→ **Directions for this task**:
Start with the first line of the data and end with the line that holds "Screen dimensions: 879x494"; write out each one exactly.

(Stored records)
########################################

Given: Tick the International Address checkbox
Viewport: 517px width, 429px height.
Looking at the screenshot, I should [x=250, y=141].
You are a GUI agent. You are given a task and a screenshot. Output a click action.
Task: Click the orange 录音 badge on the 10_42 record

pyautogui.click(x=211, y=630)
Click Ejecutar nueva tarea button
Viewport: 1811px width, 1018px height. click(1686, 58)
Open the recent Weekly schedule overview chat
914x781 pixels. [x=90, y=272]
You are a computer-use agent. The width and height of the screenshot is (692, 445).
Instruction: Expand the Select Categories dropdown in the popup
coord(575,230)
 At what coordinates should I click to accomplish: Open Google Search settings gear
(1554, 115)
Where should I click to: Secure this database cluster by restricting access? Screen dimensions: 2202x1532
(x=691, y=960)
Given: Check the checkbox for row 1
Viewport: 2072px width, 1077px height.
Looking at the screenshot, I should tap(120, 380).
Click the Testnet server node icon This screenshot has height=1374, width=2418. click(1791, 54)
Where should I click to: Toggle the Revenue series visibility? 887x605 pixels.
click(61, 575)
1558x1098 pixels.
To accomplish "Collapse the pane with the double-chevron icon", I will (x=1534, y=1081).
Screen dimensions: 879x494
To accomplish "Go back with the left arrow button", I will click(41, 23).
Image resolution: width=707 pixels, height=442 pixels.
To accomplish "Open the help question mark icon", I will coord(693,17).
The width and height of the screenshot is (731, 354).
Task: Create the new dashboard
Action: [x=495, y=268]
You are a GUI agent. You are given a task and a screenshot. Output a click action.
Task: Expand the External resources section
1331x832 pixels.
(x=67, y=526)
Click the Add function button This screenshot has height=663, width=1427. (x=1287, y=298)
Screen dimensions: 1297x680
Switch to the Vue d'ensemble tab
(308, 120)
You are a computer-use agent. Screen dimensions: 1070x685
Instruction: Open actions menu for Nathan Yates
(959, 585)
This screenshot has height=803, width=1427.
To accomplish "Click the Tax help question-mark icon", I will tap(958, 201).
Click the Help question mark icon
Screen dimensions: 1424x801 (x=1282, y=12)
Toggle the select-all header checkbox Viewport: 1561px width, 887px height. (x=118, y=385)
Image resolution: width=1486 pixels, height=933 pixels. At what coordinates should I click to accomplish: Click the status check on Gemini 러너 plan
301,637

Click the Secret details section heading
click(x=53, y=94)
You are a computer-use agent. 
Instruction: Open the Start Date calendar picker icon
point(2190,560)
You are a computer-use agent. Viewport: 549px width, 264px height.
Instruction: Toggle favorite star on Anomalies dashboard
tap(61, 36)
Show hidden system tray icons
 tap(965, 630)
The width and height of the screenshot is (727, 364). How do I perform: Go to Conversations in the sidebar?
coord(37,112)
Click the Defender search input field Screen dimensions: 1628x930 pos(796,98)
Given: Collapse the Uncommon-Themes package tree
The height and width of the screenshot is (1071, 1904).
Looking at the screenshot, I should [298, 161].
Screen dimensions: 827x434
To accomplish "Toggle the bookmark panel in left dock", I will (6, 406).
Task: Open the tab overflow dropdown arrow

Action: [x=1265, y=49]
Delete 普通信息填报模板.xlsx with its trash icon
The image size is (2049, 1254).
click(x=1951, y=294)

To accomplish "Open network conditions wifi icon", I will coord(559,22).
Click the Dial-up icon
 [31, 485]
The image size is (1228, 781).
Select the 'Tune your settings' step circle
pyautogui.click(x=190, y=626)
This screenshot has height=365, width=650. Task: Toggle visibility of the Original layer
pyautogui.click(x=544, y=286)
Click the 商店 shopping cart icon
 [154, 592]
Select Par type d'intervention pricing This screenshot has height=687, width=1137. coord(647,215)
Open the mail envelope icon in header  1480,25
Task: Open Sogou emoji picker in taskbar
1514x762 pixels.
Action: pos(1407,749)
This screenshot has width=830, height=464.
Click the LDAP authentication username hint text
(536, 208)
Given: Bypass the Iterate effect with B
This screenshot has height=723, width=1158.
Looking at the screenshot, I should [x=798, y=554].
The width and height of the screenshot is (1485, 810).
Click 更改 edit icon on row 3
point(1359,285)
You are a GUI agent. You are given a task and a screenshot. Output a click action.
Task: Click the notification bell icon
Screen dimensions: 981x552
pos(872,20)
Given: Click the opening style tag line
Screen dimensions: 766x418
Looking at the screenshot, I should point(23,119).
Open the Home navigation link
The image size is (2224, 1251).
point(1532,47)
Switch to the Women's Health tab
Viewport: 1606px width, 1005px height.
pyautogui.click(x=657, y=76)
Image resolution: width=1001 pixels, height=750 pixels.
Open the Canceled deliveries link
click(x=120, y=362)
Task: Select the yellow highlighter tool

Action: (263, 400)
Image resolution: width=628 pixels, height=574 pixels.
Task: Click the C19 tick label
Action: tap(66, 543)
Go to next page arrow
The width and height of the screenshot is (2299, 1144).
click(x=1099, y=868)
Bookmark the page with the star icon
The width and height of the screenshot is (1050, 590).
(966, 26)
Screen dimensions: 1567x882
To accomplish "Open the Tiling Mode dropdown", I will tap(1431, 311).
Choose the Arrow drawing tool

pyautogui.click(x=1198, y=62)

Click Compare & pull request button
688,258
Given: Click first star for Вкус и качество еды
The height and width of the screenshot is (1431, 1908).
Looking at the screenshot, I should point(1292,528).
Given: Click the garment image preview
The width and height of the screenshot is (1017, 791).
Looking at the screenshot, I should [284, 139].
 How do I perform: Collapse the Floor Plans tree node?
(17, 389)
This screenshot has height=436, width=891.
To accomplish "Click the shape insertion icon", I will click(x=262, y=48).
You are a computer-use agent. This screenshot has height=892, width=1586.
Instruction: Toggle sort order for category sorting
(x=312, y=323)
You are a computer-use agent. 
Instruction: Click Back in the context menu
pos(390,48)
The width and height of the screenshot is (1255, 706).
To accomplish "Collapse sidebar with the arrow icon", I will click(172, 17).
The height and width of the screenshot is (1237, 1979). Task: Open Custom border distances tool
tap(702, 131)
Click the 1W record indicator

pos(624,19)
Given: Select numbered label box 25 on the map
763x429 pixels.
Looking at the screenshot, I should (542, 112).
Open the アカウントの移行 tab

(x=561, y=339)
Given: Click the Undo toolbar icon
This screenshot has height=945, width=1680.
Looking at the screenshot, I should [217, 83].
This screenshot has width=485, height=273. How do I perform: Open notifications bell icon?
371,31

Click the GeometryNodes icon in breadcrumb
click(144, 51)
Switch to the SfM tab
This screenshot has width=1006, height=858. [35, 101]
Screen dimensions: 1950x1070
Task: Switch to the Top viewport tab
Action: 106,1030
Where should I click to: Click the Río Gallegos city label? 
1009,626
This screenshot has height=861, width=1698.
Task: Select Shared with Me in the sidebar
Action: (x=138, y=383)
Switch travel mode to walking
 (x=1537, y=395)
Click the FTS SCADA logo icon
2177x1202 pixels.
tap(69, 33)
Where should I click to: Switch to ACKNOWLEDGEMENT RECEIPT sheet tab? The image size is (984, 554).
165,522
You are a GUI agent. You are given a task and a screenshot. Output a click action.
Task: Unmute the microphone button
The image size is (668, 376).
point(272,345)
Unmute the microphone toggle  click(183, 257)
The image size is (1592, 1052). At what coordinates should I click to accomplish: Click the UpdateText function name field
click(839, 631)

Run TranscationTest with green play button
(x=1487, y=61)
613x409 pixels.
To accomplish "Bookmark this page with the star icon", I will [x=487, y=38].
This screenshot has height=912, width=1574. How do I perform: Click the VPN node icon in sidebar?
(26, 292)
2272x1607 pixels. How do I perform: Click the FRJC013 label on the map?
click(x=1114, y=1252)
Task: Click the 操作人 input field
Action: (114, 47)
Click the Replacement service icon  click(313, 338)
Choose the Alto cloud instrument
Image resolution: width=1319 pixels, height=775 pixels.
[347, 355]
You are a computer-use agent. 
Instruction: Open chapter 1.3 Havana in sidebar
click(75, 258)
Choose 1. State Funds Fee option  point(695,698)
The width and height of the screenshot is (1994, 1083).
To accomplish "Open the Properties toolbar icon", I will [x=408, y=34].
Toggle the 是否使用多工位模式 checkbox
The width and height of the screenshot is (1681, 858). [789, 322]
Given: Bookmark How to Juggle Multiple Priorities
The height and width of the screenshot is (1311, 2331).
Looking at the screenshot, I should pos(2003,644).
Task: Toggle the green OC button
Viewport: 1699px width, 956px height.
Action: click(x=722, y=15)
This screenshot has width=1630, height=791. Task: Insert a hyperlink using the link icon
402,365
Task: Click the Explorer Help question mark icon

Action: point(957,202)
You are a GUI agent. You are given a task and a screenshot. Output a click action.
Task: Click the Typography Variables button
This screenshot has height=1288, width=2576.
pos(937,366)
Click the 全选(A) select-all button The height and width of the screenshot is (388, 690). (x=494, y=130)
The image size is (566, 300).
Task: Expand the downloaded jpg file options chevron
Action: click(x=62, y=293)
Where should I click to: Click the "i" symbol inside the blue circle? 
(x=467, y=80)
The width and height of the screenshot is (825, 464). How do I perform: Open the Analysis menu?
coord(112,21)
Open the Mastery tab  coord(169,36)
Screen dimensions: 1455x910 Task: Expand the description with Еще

########################################

→ **Output**:
Given: Tick the International Address checkbox
Viewport: 517px width, 429px height.
Looking at the screenshot, I should [x=250, y=141].
You are a GUI agent. You are given a task and a screenshot. Output a click action.
Task: Click the orange 录音 badge on the 10_42 record

pyautogui.click(x=211, y=630)
Click Ejecutar nueva tarea button
Viewport: 1811px width, 1018px height. click(1686, 58)
Open the recent Weekly schedule overview chat
914x781 pixels. [x=90, y=272]
You are a computer-use agent. The width and height of the screenshot is (692, 445).
Instruction: Expand the Select Categories dropdown in the popup
coord(575,230)
 At what coordinates should I click to accomplish: Open Google Search settings gear
(1554, 115)
Where should I click to: Secure this database cluster by restricting access? Screen dimensions: 2202x1532
(x=691, y=960)
Given: Check the checkbox for row 1
Viewport: 2072px width, 1077px height.
Looking at the screenshot, I should tap(120, 380).
Click the Testnet server node icon This screenshot has height=1374, width=2418. click(1791, 54)
Where should I click to: Toggle the Revenue series visibility? 887x605 pixels.
click(61, 575)
1558x1098 pixels.
To accomplish "Collapse the pane with the double-chevron icon", I will (x=1534, y=1081).
Screen dimensions: 879x494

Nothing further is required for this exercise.